Closed lfrancke closed 2 years ago
I had a look at Grafana and Kibana in more Detail. I dismissed products like DashBuilder, FreeBoard, Graphite etc. for lack of functionality, bad user experience or hidden "premium" models.
Grafana (https://grafana.com/) | Kibana (https://www.elastic.co/de/kibana/) | |
---|---|---|
Logs and Metrics | Designed to analyze and visualize metrics like CPU usage, Memory etc. | Runs on top of Elasticsearch and is used primarily for analyzing log messages |
Installation / Configuration | Easy to configure via .ini file and overrides via ENV variables | Easy to configure via YAML files |
Data sources | Many data sources like Graphite, Prometheus, InfluxDB, MySQL, PostgreSQL, and Elasticsearch and even more using plugins | Elasticsearch instance ist required and the only possible data source. Needs to be shipped into the ELK Stack (via Filebeat or Metricbeat, then Logstash, then Elasticsearch) |
Access control & Authentication | Built-in user control and authentication mechanisms that allow you to restrict and control access to your dashboards. LDAP or external SQL servers possible. | By default public access. Commerical solutions X-Pack or open source like SearchGuard available. LDAP supported. |
Querying | Comfortable query editor for different data sources | Querying via Lucene syntax or the Elasticsearch Query DSL |
Templating | Dashboards can be imported and exported via JSON which makes it easy to customize and template | Dashboards can be imported and exported via JSON which makes it easy to customize and template |
Dashboards and UI | Versatile panels can visualize data from different data sources.
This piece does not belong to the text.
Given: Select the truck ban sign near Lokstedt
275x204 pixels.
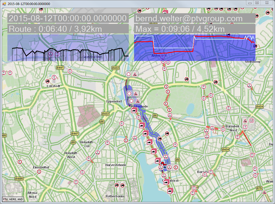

Graph, singlestat, table, heatmap and freetext panel types are available and many dashboard templates exsist | Many visualization possibilities like pie charts, line charts, data tables, single metric visualizations, geo maps, time series and markdown visualizations can all be combined into dashboards. |
Alerts | Shipped with a built-in alerting engine that allows users to attach conditional rules to dashboard panels that result in triggered alerts to a notification endpoint of your choice (e.g. Email, Slack, custom webhooks) | No out of the box support but can opt for a hosted ELK Stack such as Logz.io, implement ElastAlert or use X-Pack. |
I tested a little with the Prometheus Operator which already includes Grafana.
I created a Zookeeper Cluster:
./create_test_cluster.py --kind kind --operator zookeeper --debug --prometheus
and applied the simple examples (https://github.com/stackabletech/zookeeper-operator/tree/main/examples)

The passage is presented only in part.